*** RECORDS TO USE Section Begins ***

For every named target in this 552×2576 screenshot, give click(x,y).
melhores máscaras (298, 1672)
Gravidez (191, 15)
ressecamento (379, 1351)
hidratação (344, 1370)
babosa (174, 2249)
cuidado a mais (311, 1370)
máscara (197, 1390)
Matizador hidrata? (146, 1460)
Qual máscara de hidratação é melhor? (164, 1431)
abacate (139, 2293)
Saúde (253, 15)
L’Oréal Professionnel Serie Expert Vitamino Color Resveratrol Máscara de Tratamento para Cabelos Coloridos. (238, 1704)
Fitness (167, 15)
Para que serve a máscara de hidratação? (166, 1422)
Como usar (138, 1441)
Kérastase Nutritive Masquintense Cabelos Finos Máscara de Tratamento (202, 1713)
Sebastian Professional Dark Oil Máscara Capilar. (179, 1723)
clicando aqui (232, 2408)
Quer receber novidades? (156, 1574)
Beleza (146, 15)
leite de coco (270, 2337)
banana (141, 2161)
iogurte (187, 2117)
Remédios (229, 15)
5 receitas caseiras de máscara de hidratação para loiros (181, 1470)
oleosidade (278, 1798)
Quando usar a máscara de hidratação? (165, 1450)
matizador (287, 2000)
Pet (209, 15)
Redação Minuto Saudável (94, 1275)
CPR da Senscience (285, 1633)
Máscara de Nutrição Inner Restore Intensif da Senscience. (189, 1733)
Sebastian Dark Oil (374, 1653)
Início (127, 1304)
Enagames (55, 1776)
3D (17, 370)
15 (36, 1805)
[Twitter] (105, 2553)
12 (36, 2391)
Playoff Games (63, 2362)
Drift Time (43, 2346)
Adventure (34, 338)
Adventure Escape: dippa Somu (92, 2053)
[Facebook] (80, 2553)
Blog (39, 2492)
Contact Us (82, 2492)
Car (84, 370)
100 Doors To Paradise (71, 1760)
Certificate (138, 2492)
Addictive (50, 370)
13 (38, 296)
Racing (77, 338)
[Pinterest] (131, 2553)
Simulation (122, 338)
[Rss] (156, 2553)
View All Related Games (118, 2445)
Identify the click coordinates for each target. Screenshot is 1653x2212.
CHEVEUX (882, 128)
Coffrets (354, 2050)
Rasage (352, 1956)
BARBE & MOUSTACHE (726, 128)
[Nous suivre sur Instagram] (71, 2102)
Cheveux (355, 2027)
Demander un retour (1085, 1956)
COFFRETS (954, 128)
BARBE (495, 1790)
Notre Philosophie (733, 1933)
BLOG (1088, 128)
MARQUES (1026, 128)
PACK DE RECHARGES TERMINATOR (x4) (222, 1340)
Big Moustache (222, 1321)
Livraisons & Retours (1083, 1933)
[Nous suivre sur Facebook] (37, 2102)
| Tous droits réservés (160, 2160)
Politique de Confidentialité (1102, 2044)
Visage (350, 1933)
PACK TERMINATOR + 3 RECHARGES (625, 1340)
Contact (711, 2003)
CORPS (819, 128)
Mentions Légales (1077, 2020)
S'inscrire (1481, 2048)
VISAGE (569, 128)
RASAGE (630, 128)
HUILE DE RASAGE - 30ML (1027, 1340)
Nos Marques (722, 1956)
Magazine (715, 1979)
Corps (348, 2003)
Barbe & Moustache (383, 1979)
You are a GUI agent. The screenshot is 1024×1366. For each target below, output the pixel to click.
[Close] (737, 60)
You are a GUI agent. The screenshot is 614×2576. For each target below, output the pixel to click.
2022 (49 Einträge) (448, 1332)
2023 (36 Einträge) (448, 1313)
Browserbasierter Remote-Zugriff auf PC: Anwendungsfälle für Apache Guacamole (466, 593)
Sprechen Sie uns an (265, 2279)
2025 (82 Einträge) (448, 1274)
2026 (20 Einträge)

*** RECORDS TO USE Section Ends ***

**TASK OBJECTIVE:**
Give back, unchanged, every line from the one with "Sebastian Dark Oil (374, 1653)" to the end of the entries above.

**WORKED SOLUTION:**
Sebastian Dark Oil (374, 1653)
Início (127, 1304)
Enagames (55, 1776)
3D (17, 370)
15 (36, 1805)
[Twitter] (105, 2553)
12 (36, 2391)
Playoff Games (63, 2362)
Drift Time (43, 2346)
Adventure (34, 338)
Adventure Escape: dippa Somu (92, 2053)
[Facebook] (80, 2553)
Blog (39, 2492)
Contact Us (82, 2492)
Car (84, 370)
100 Doors To Paradise (71, 1760)
Certificate (138, 2492)
Addictive (50, 370)
13 (38, 296)
Racing (77, 338)
[Pinterest] (131, 2553)
Simulation (122, 338)
[Rss] (156, 2553)
View All Related Games (118, 2445)
Identify the click coordinates for each target. Screenshot is 1653x2212.
CHEVEUX (882, 128)
Coffrets (354, 2050)
Rasage (352, 1956)
BARBE & MOUSTACHE (726, 128)
[Nous suivre sur Instagram] (71, 2102)
Cheveux (355, 2027)
Demander un retour (1085, 1956)
COFFRETS (954, 128)
BARBE (495, 1790)
Notre Philosophie (733, 1933)
BLOG (1088, 128)
MARQUES (1026, 128)
PACK DE RECHARGES TERMINATOR (x4) (222, 1340)
Big Moustache (222, 1321)
Livraisons & Retours (1083, 1933)
[Nous suivre sur Facebook] (37, 2102)
| Tous droits réservés (160, 2160)
Politique de Confidentialité (1102, 2044)
Visage (350, 1933)
PACK TERMINATOR + 3 RECHARGES (625, 1340)
Contact (711, 2003)
CORPS (819, 128)
Mentions Légales (1077, 2020)
S'inscrire (1481, 2048)
VISAGE (569, 128)
RASAGE (630, 128)
HUILE DE RASAGE - 30ML (1027, 1340)
Nos Marques (722, 1956)
Magazine (715, 1979)
Corps (348, 2003)
Barbe & Moustache (383, 1979)
You are a GUI agent. The screenshot is 1024×1366. For each target below, output the pixel to click.
[Close] (737, 60)
You are a GUI agent. The screenshot is 614×2576. For each target below, output the pixel to click.
2022 (49 Einträge) (448, 1332)
2023 (36 Einträge) (448, 1313)
Browserbasierter Remote-Zugriff auf PC: Anwendungsfälle für Apache Guacamole (466, 593)
Sprechen Sie uns an (265, 2279)
2025 (82 Einträge) (448, 1274)
2026 (20 Einträge)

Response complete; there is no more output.